Alexis garde la sienne puisqu’elle sert à la Croix-Rouge mais il ne peut pas s’en servir puisqu’il ne sait pas conduire lui-même et qu’il n’avait plus personne. Il prend des voitures à chevaux quand il en a besoin. On est venu chercher l’auto d’Edouard.

Ce matin il y a eu un avion allemand à 9h mais nos aéroplanes lui ont fait la chasse. J’ai encore rencontré des charrettes de Seichamps pleines de matelas, les gens dessus. Il y avait deux vaches, deux poulains qui suivaient et une charrette derrière avec une chèvre, une oie, des lapins. C’est navrant.

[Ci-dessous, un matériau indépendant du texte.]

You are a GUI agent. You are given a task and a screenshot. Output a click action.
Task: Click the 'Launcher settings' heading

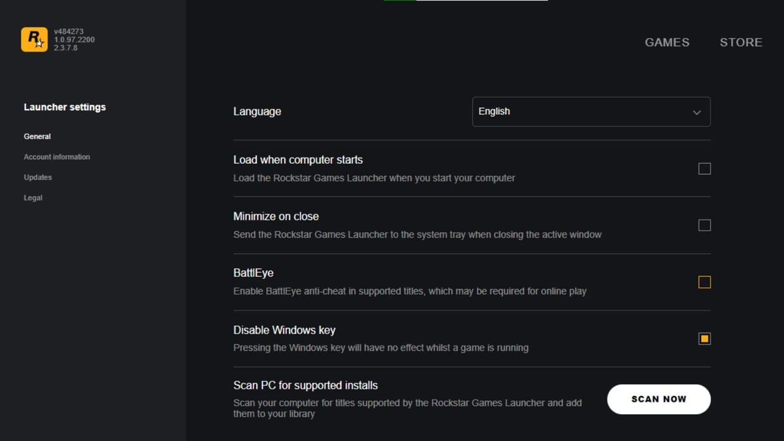click(x=65, y=106)
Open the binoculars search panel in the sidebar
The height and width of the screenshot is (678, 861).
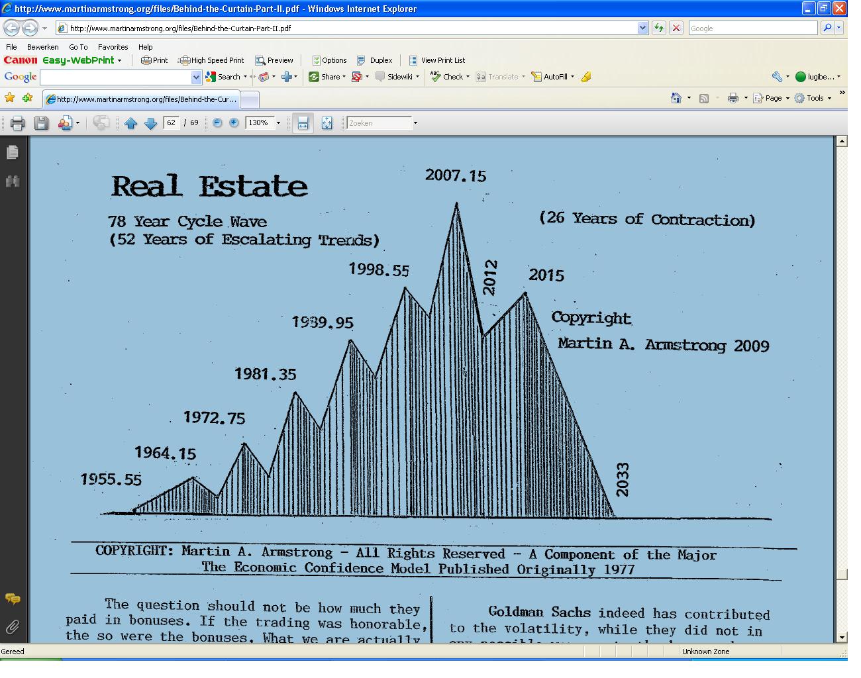[x=13, y=181]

Il y a un nouvel arrêté disant qu’on va recommencer la visite médicale pour ceux qui avaient été réformés. Ce n’était pas juste, il y en a qui n’étaient pas forts à 20 ans et qui plus tard étaient plus solides. De cette façon on ne verra plus dans Nancy des quantités de jeunes gens qui n’étaient pas partis à la guerre. Mr de Gironcourt est parti.

Le canon tonne très fort et très près. Un dirigeable français est resté en observation toute l’après-midi sur Essey. Le lieutenant qui est à la clinique est très religieux, il a plusieurs médailles.

 

Mercredi 9 septembre à 10h du soir, bombardement de Nancy.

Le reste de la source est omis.